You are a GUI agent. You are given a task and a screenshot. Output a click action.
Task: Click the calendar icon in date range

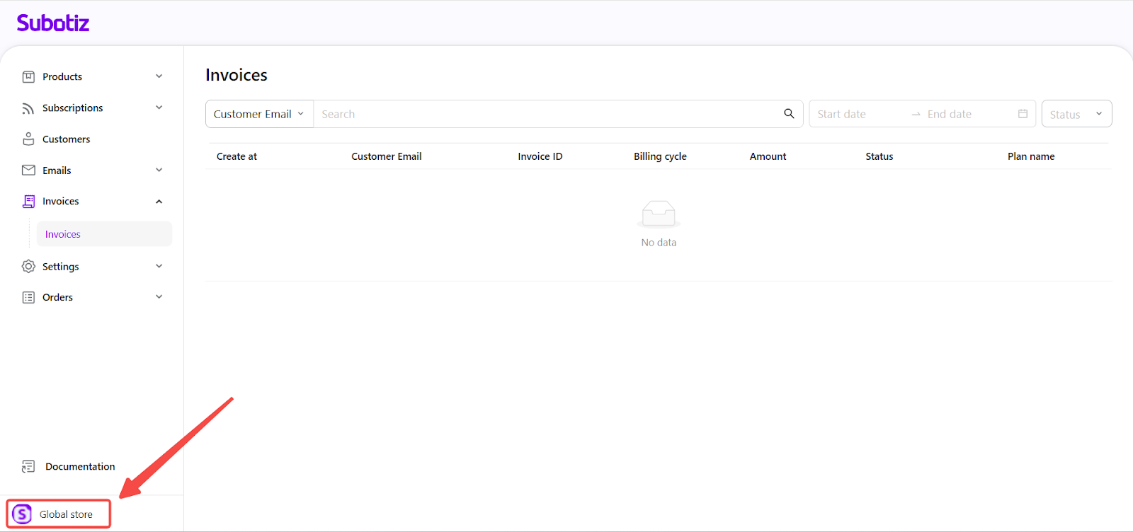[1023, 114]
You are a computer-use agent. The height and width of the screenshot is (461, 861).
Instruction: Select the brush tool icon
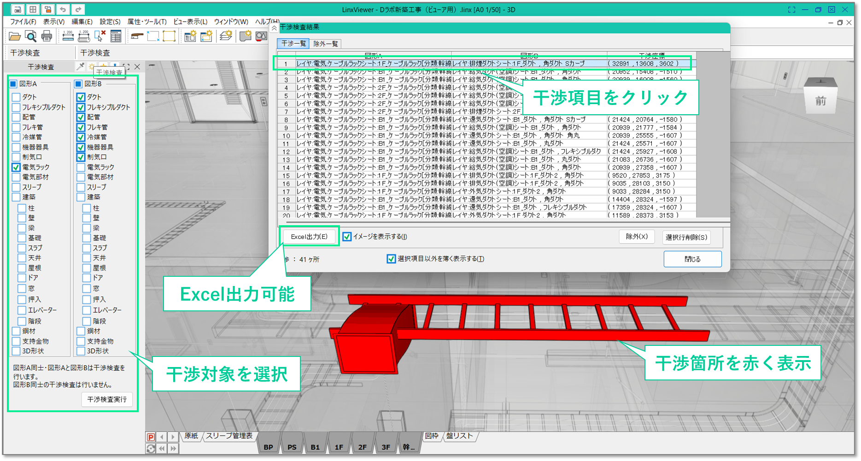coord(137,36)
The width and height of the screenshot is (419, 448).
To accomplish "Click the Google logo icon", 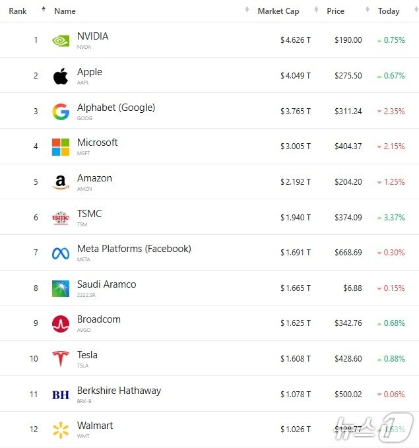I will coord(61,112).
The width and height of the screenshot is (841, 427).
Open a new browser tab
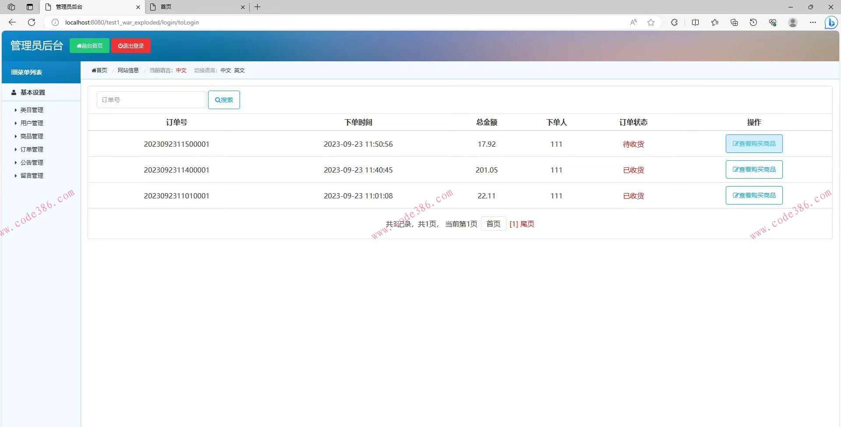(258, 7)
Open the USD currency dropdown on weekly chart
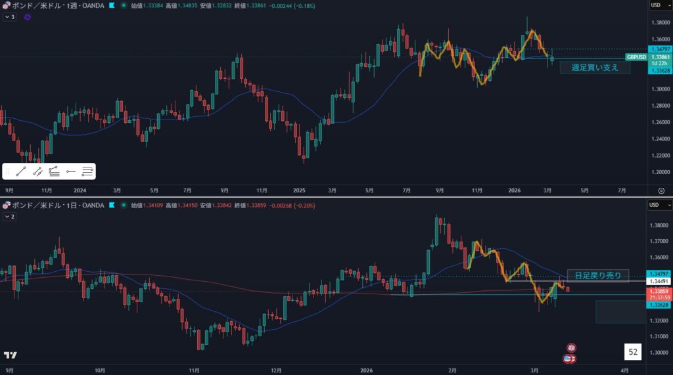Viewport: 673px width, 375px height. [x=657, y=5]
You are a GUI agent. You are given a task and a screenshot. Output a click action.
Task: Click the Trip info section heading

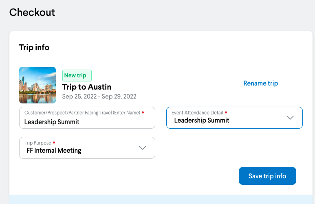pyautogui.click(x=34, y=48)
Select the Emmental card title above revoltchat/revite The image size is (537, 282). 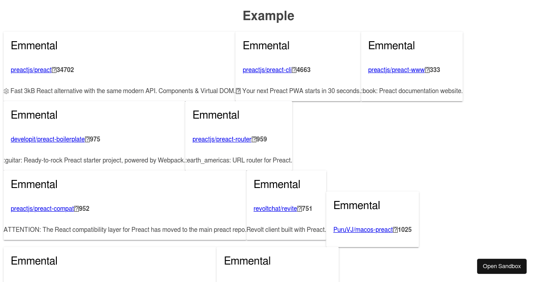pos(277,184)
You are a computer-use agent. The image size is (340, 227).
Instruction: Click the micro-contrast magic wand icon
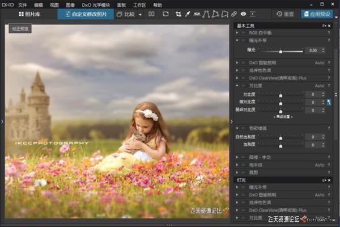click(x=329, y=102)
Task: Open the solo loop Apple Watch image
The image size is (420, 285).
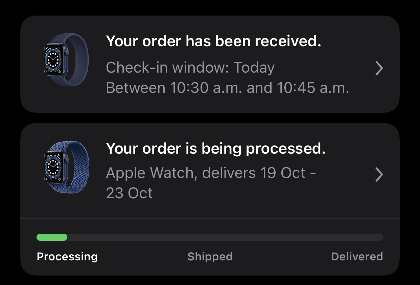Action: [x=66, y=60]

§ §

### [WHAT THE TASK REQUIRES]
Wherever the word "computer" appears in the listing, copy the line that holds it.

### [EXERCISE SOLUTION]
You are a computer-use agent. The height and width of the screenshot is (461, 861).
You are a computer-use agent. The image size is (340, 227).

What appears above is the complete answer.